One difference is the “set,” the psychological interior, that today’s crop of doctors bring to medical school, residency, and practice. These are people, ironically, who have led lives that were way over scheduled. There were great expectations placed upon them from an early age to “compete” successfully in primary and secondary school, and in the graduate studies that followed. They had their days loaded, sometimes overloaded, with soccer, lacrosse, baseball, piano or violin lessons, ballet, voice coaching, and of course grinding exam prep courses.

But what about those who were not already mostly spent, if you will, when they entered medical training? Maybe there was more margin as a result? No way to prove that thesis, but something is different today. We need to examine the world of doctors beyond just a cross-sectional approach, which this book tends to take. We need to consider how the road to medical school may be very different today, and at risk to wear out the very best before they can perform their very best.

A second factor that bears consideration is the reigning culture. We are in an era of the self, a focus more on ourselves than others, which might oversensitive a person to the tribulations of a calling, a life serving others.

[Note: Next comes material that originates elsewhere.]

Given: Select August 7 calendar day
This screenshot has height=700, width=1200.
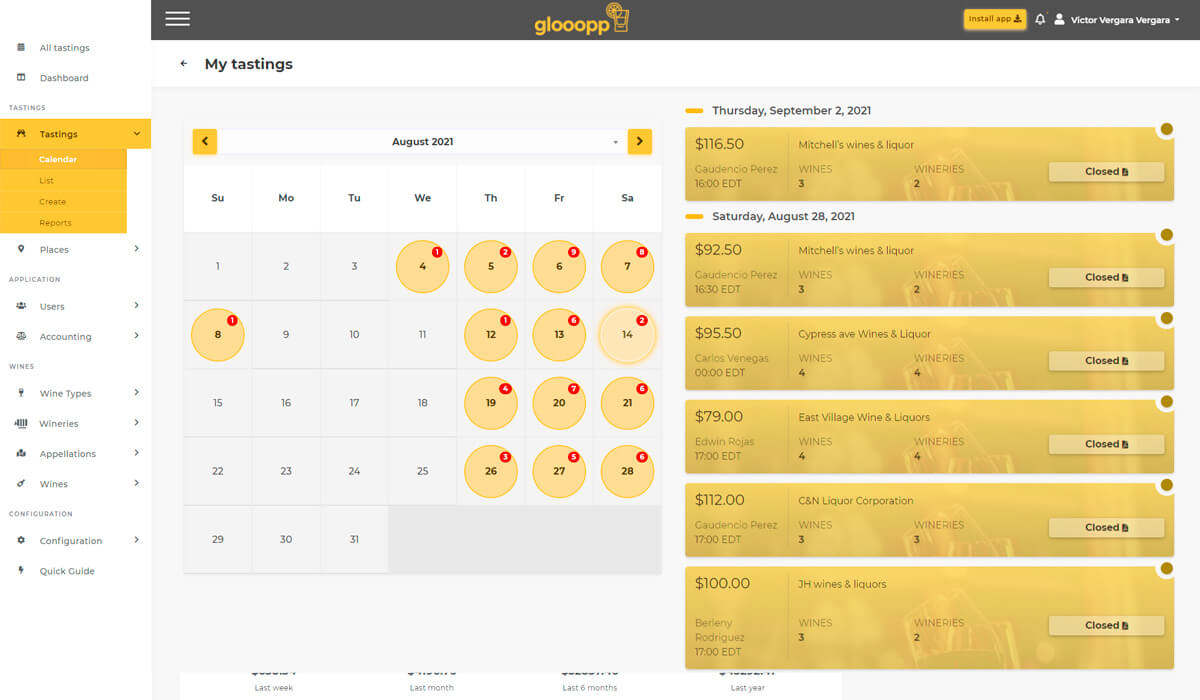Looking at the screenshot, I should (x=627, y=267).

There is also the short attention span that technology has bred; the growing intolerance of any pain, as if life might not have that baked in—pain both mental and physical; a deepening fragmentation among families; as well as the relative absence of community and a growing loss of faith. Doctors don’t exist in a vacuum: they (we) breathe the same air and feel the same societal turmoil as anyone else. Perhaps this is another explanation for why doctors today seem to be suffering more than their predecessors.

Enlightened medical settings are now promoting meditation, mindfulness, exercise, a healthy diet, and even sleep for those amid the pressure cooker of clinical care. These mind-body interventions can quiet an overcharged adrenergic system and diminish the oversupply of the stress hormone, cortisol. Invaluable techniques, but at this point already late in the development of distress and emotional disorder. Accessible and quality mental health services for doctors are essential and can be life-saving. But they too are after entering the fiery crucible of medicine. Where are the ounces of prevention?

Reading Also Human in the wake of two women in New York, one a medical student the other a resident, having taken their lives in the space of five days, is illuminating. Truly dark days for everyone involved or watching on, wondering about their lives, and about the rarefied world of medicine. We don’t need more proof than these two losses, and too many more, to recognize that doctors are “also human.”

We know the lives of doctors are beset with troubles. But they are not “also human”; rather, they are simply human, just like the rest of us.  We need to do better to ease up on their early lives. We need to make living, not just performing, a central tenet of the profession they have chosen. That’s good medicine.